Abstract Deepwater environments typically involve an undercompacted overburden with low quality factor (Q) values associated with high rates of anelastic seismic attenuation. Rugose water bottom characteristics and complex stratigraphic styles collectively yield surface seismic data that has a small frequency bandwidth and a poor signal-to-noise content. A common misconception associates shallow seismic source and streamer towing depth with increased high frequency amplitudes, larger frequency range, larger frequency bandwidth, and hence, better vertical and lateral resolution. We show how this misconception arises, and provide a quantitative demonstrate of the true factors affecting frequency content in deepwater seismic data.
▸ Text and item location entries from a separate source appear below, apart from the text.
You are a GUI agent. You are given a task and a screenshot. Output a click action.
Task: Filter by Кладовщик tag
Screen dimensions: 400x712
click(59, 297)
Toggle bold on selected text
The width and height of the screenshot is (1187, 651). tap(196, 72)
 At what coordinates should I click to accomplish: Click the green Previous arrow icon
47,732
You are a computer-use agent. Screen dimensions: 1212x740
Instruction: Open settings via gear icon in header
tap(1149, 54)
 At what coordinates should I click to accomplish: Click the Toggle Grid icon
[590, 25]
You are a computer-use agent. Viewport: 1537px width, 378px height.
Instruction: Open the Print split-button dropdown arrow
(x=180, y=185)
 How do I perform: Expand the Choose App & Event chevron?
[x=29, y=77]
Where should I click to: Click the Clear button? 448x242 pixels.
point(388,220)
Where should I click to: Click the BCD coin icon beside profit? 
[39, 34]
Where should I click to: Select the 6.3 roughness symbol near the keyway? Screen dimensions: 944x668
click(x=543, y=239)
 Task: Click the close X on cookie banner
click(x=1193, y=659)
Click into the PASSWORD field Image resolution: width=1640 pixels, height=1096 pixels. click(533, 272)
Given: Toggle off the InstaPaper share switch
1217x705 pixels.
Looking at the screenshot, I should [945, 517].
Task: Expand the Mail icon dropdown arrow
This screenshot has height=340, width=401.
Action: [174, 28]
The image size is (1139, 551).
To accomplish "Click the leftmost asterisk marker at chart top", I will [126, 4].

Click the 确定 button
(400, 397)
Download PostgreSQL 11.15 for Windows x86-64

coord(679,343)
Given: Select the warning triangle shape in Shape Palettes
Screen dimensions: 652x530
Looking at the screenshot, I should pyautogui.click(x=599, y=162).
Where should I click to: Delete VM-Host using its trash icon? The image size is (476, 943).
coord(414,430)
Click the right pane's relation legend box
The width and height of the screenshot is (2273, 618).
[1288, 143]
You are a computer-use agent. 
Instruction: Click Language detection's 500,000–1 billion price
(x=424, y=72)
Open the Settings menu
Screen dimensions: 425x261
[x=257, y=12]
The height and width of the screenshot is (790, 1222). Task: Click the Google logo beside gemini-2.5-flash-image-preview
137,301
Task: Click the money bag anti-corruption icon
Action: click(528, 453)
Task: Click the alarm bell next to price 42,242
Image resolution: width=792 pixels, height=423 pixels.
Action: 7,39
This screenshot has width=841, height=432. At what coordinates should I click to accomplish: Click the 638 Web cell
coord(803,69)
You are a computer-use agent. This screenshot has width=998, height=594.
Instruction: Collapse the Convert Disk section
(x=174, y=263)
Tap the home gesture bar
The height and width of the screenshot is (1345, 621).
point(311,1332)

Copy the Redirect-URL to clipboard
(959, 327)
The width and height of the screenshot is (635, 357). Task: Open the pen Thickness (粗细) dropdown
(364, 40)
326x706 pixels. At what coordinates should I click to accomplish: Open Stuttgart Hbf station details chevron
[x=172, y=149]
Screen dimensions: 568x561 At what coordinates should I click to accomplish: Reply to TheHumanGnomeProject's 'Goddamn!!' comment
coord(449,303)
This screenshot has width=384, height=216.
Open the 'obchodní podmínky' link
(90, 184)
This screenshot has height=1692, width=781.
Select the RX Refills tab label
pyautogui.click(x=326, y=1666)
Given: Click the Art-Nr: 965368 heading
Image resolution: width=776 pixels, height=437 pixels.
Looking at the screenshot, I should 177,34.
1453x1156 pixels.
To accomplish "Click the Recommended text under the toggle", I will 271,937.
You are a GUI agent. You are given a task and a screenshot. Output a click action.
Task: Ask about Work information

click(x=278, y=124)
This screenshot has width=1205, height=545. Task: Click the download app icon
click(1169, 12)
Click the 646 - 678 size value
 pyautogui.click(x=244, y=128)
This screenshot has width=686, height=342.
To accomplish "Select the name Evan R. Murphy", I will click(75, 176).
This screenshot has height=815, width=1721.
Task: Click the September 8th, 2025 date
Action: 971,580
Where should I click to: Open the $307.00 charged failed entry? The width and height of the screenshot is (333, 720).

Overall, any pre-survey decision on source and streamer depths is a compromise between the pursuit of maximum frequency bandwidth (shallower source and streamer depths) and useful/recoverable S/N ratios in the data (deeper source and streamer depths), allowing for all possible noise mechanisms and operational constraints. It is unsurprising that the experience of the seismic industry in deepwater or high attenuation areas has consistently endorsed deeper rather than shallower source and streamer depths for yielding optimal data quality. As demonstrated in a deepwater 3D seismic example from the Philippines, the use of tight spatial sampling in both the inline and cross-line directions (i.e., the use of high-density 3D acquisition) is critical to avoid the loss of recorded high frequencies during processing, and to avoid noise and artifacts degrading both resolution and image quality. Furthermore, significant increases in trace density per square kilometre translate to significant increases in image quality, S/N ratio, and resolution.